The NYT has a small piece about the debate over the appropriateness of naming public buildings after a president who has only been in office a few short months.
In one corner are those who say it's too soon to tell how the Obama presidency will shape up. It is, after all, entirely possible that he will bankrupt the nation, embroil us in an ill-conceived war, and generally screw things up so badly that no one would want to name their doghouse after him.
In the other corner are those who say being elected president is a monumental achievement in and of itself--not to mention being elected the nation's first black president--and that Obama is already an inspiration and role model to children across the land.
If it's simply a question of merit, I tilt toward the latter group. The POTUS is the POTUS, a historically important figure no matter how spectacularly he fails.

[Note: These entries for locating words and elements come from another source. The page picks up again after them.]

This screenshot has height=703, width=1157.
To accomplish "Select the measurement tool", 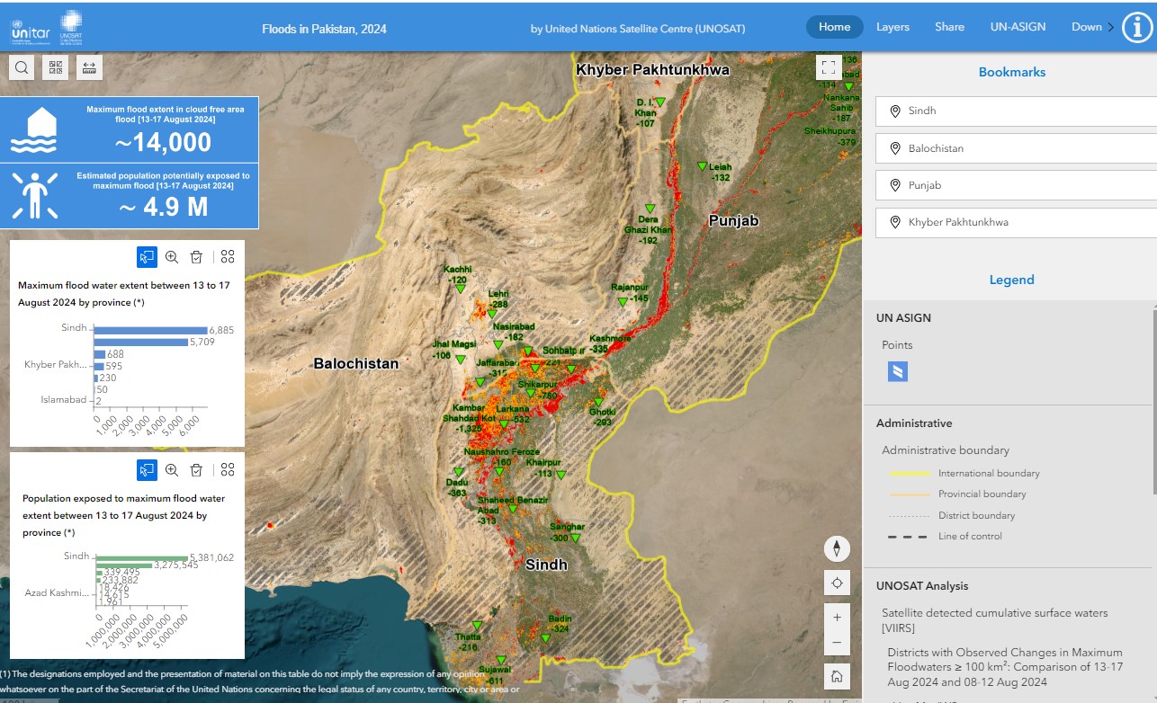I will [x=89, y=67].
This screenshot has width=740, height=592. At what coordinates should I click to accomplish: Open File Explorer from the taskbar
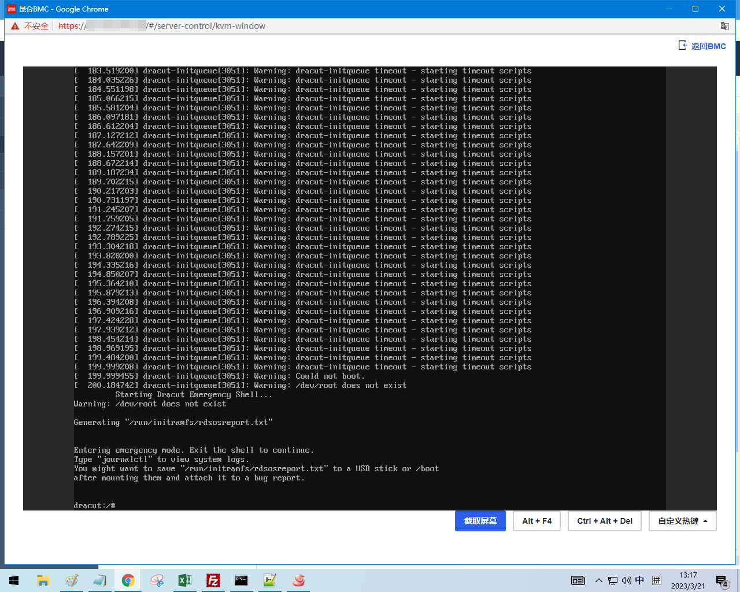click(43, 580)
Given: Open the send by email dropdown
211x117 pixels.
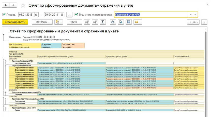Looking at the screenshot, I should pos(138,22).
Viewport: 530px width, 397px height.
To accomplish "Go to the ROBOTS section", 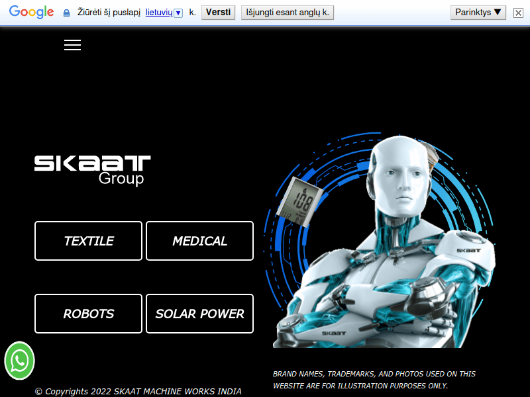I will [x=88, y=314].
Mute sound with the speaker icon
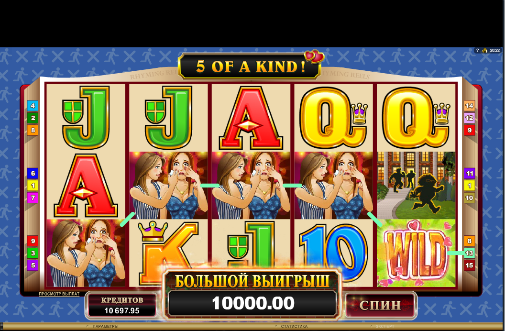 [x=485, y=50]
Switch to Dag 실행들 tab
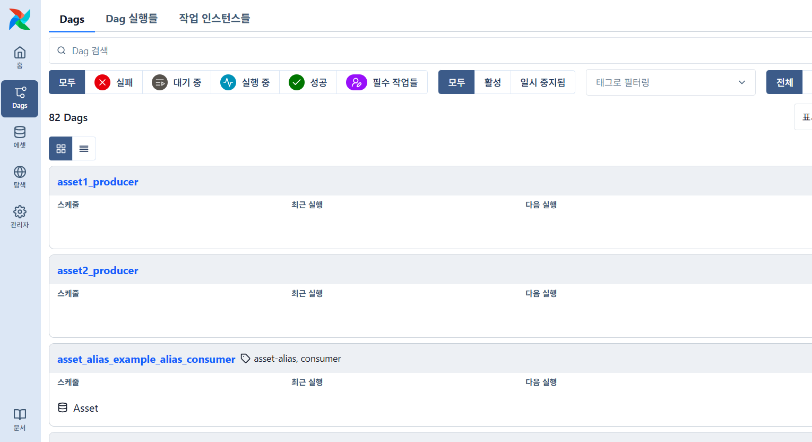 (132, 19)
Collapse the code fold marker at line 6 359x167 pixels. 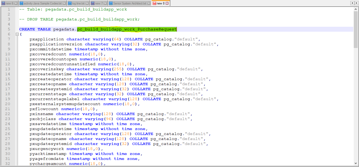tap(17, 34)
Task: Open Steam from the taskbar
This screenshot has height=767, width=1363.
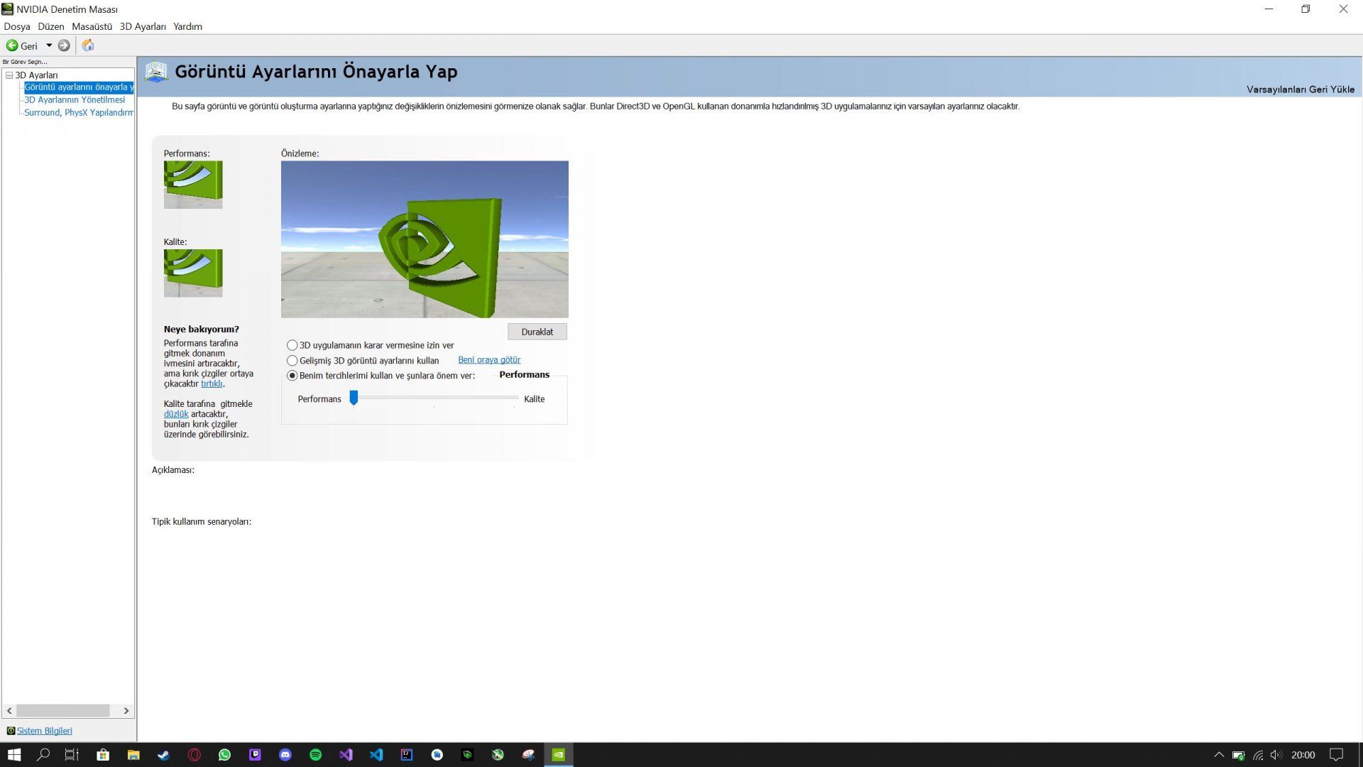Action: 163,755
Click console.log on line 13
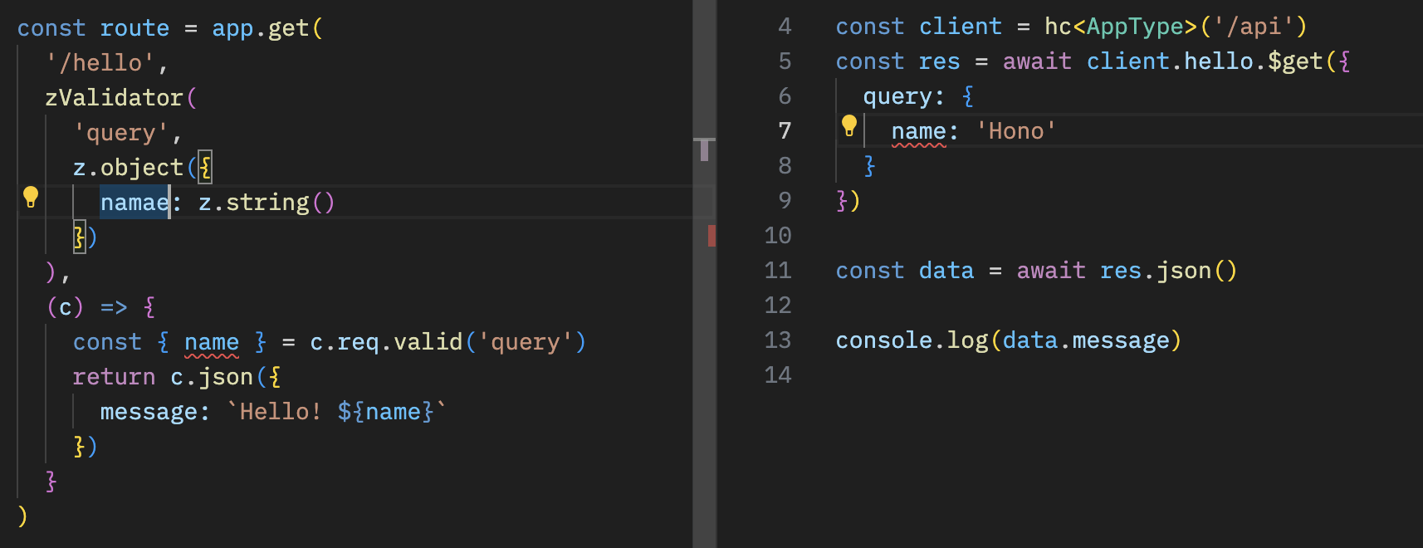The width and height of the screenshot is (1423, 548). [911, 340]
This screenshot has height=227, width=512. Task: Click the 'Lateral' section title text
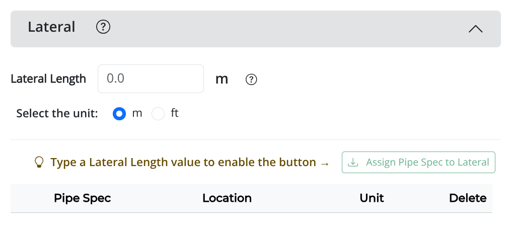(x=51, y=27)
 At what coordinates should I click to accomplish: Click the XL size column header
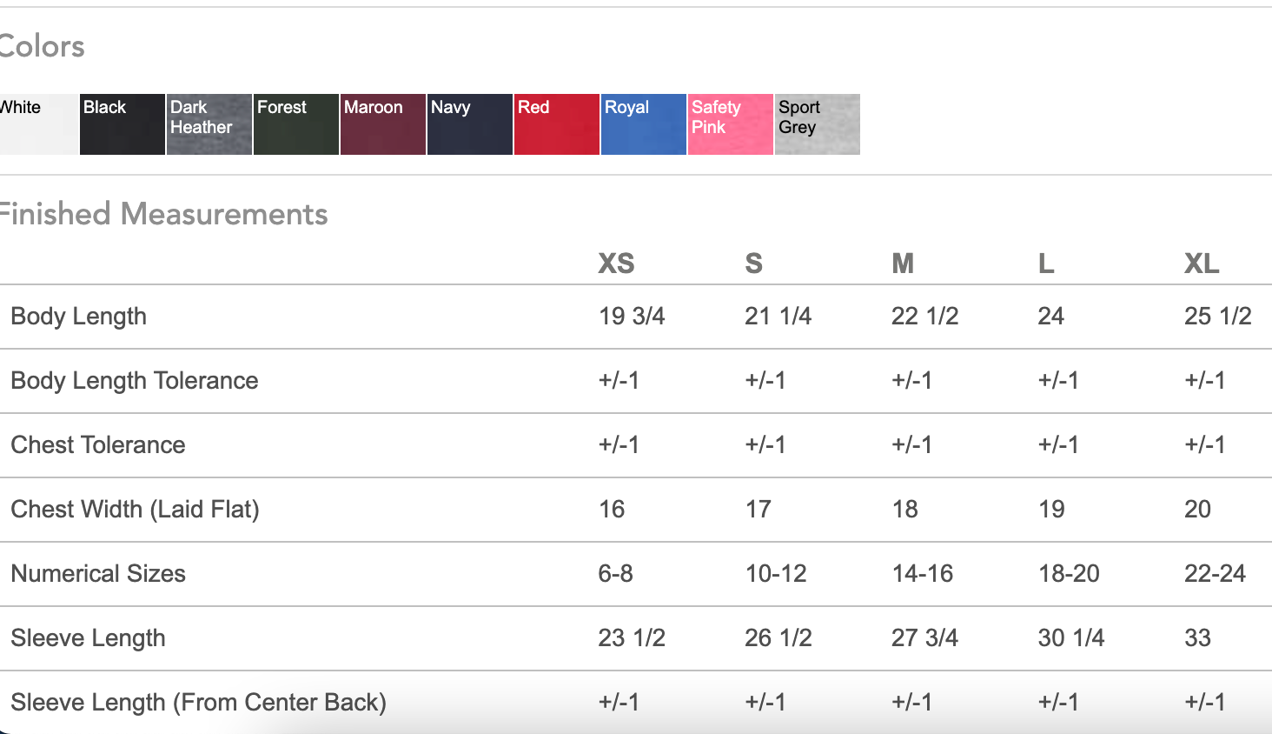(1202, 264)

But I may sympathize even more with a subset of the former group, which opposes naming any public building after any living politician. Arkansas state legislator Dan Greenberg, who has introduced a bill to prohibit the practice, argues that such premature naming is tantamount to supplying taxpayer funded advertising for a pol come election time. This likely has more of a concrete impact at lower levels of public service than the presidency, but it's a compelling point in general. Our system already stacks the deck in favor of incumbents. Why pile on?
Then again, the Richard B. Cheney School for Advanced Interrogation Methods does have a nice ring to it.